Orgyia vetusta Boisduval, 1852
Western Tussock Moth
OR : Josephine Co.
Illinois R. Rd.; 1 mi. NNW NFD087, 1849 ft
September 08, 1996, L. G. Crabo.
Specimen courtesy of LGCC
Photograph copyright: Merrill A. Peterson
Orgyia vetusta is a brown, small, rounded-winged moth (FW length 14–15 mm; females lack wings) that flies in southwestern Oregon during the summer and fall. It has a gray-brown forewing with a diffuse pale discal spot, warm brown hindwings, and short broad antennae. The forewing is short and rounded with a blunt apex and convex outer margin. It is usually dark gray-brown except for a large diffuse tan discal spot. Some specimens have hoary gray frosting, but the few specimens examined from Oregon lack this feature. The dark brown antemedial, postmedial, and subterminal lines are obscure except in hoary specimens. A light subanal spot, white to light tan, is located in the posterior subterminal area slightly above the posterior margin. The hindwing is rounded, warm brown with a slight orange case, slightly darker toward the margin. The head and body are dark gray-brown. The male antenna is short and broadly bipectinate. The female has vestigial pad-like wings and is heavy-bodied and nondescript.

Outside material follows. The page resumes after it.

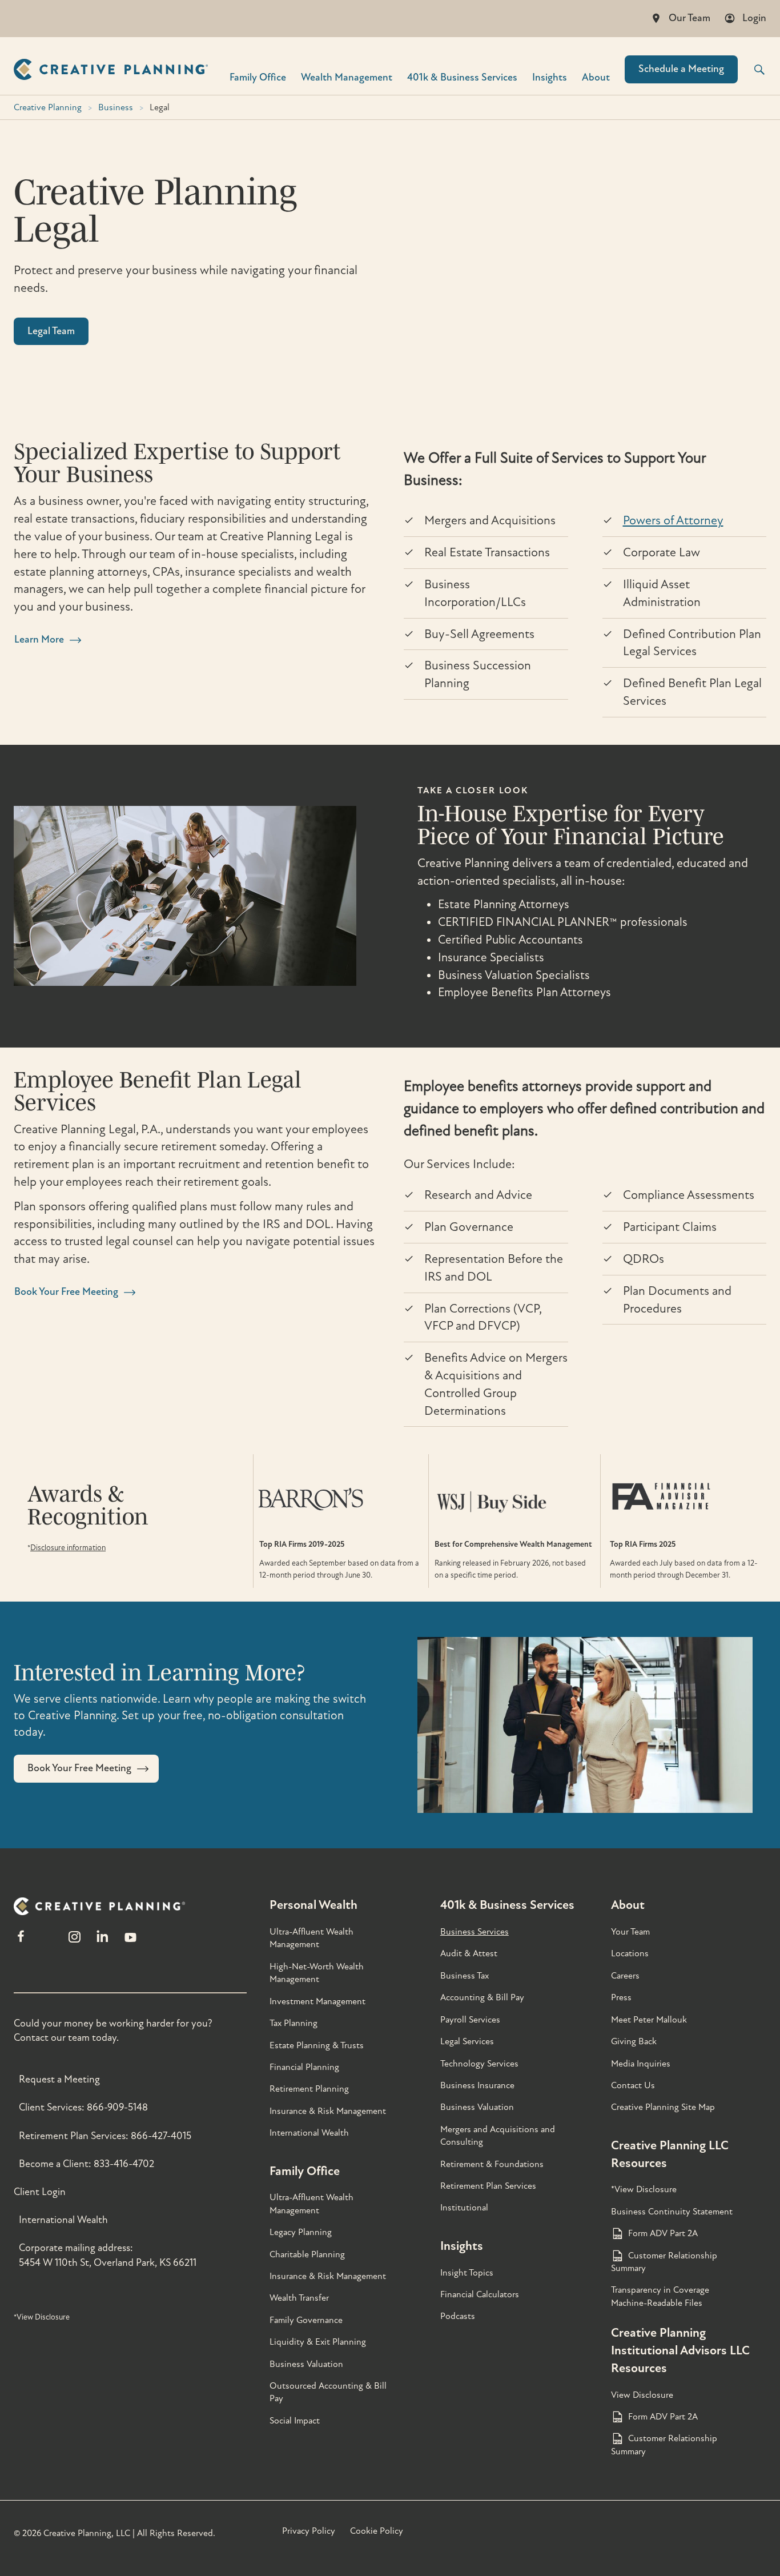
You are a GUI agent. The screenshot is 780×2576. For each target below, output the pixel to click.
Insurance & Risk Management (328, 2111)
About (596, 76)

This species can be recognized by its southwest Oregon locality, small rounded wings, broad antenna, and relatively even dark brown color with diffuse discal spot and pale subanal spot. It is most likely to be confused with Orgyia cana. However, O. cana is usually more blue-gray on the forewing and has gray-brown hindwings that lack a warm cast. Orgyia vetusta also resembles the more widespread species Orgyia pseudotsugata. It has darker forewings with a straighter lateral margin and brighter rusty brown hindwings with a defined dark marginal band. The females of these species cannot be distinguished reliably.
Orgyia vetusta is found in forests with oak.
The Pacific Northwest range of O. vetusta is limited to the Klamath Mountain region of southwestern Oregon. Only a few records of this species exist for our region.
The range of this species extends south through California to the border with Mexico. It is found predominantly near the coast except in the northern Sierra Nevada.
The larvae of O. vetusta has been reported to feed on a broad variety of broad-leaved trees and forbs. Ferguson (1978) lists a number of hosts in various plant families, including oak (Quercus spp.), Arctostaphylos, apple (Malus spp.), cherry (Prunus spp.), and lupine (Lupinus spp.). The distribution suggests that oaks may be the preferred foodplant.
The adults of this species fly during the summer and early fall. The few records of this species from our region are from early June, late August, and early September. The flight period given by Ferguson is more limited to spring and early summer in California.
The larvae of this moth have been reported as a pest on fruit trees in California.